# What to work on
Pull out every line in the data that has the string "computer" in it.

━━━ Input data

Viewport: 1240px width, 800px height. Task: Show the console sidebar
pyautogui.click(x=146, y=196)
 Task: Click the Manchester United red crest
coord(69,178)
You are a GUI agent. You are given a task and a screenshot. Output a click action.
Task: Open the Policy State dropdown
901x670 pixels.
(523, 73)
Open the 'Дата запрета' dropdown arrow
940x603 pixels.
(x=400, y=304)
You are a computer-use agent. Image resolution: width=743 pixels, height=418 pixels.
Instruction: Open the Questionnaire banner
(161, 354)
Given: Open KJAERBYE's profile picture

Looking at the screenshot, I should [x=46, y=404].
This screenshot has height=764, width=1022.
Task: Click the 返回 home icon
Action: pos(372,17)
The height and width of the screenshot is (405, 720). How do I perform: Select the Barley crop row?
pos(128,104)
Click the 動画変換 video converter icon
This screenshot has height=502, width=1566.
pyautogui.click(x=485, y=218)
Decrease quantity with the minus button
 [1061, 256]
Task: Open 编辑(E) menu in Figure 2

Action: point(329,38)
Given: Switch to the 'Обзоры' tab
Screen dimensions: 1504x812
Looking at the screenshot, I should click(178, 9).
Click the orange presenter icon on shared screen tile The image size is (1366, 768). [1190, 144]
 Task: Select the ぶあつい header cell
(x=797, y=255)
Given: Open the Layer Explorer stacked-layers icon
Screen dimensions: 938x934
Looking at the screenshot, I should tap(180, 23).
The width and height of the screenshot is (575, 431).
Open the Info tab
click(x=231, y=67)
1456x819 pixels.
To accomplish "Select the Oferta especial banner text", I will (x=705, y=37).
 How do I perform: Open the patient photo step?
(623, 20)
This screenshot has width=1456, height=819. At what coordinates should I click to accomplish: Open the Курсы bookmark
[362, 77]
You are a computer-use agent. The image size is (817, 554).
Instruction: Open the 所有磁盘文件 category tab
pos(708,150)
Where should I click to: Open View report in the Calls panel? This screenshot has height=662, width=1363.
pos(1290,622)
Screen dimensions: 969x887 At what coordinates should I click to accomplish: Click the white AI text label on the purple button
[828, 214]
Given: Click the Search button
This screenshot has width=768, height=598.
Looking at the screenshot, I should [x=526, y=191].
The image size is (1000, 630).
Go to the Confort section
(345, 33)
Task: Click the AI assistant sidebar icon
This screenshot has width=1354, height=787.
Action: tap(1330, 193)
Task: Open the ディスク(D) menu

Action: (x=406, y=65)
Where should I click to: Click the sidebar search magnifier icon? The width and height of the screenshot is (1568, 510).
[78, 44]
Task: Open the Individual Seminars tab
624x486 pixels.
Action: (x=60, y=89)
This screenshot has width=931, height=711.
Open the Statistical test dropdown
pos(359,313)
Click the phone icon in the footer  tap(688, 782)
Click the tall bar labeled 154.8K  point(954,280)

━━━━━━

# Response area
You are a computer-use agent. Image resolution: width=743 pixels, height=418 pixels.
You are a computer-use agent. The image size is (817, 554).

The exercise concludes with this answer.